● **What is expected**
Repeat the lines exactly, starting with the line that contains "Given: Expand the Name Box dropdown" and ending with the line that contains "click(481, 232)", both included.

Dataset excerpt:
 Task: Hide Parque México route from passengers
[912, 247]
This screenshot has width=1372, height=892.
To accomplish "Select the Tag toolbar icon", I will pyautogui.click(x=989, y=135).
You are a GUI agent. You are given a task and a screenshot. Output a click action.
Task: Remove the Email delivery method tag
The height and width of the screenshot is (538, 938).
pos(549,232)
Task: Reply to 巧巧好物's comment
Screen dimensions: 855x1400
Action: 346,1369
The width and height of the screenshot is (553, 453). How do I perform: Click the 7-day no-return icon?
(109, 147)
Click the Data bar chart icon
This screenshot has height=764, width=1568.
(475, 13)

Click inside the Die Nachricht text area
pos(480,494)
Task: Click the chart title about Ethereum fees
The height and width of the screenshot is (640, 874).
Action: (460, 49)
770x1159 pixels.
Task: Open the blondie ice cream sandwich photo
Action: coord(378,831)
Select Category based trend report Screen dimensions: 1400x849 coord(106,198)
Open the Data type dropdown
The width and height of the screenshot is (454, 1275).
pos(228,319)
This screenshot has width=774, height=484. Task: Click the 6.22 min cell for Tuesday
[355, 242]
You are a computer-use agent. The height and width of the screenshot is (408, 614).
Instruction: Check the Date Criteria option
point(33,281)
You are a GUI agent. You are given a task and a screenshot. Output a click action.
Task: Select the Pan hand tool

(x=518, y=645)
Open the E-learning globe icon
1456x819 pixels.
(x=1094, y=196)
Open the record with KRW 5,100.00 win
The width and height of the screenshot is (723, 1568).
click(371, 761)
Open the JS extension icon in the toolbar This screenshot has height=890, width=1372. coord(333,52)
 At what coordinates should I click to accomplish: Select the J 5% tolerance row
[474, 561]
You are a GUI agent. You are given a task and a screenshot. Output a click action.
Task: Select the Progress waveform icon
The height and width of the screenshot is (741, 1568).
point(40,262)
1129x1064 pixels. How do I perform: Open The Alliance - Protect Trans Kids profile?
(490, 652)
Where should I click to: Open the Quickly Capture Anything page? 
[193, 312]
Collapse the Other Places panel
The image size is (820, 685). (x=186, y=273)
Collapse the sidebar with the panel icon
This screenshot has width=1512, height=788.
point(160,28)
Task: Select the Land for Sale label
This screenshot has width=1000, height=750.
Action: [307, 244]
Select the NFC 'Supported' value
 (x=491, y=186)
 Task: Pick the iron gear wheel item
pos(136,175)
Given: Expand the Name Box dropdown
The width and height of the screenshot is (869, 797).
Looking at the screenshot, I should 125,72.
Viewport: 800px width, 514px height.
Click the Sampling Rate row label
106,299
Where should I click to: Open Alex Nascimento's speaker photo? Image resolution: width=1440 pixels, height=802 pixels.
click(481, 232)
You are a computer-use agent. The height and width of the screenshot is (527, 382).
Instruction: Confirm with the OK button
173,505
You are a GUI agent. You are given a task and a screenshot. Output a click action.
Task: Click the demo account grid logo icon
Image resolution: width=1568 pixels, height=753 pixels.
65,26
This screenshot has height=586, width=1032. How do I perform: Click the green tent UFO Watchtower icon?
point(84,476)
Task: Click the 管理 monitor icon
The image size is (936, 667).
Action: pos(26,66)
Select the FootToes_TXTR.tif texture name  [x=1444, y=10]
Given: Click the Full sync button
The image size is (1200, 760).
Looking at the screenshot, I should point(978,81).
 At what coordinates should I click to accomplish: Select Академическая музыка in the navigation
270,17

● **Expected output**
Given: Expand the Name Box dropdown
The width and height of the screenshot is (869, 797).
Looking at the screenshot, I should 125,72.
Viewport: 800px width, 514px height.
Click the Sampling Rate row label
106,299
Where should I click to: Open Alex Nascimento's speaker photo? Image resolution: width=1440 pixels, height=802 pixels.
click(481, 232)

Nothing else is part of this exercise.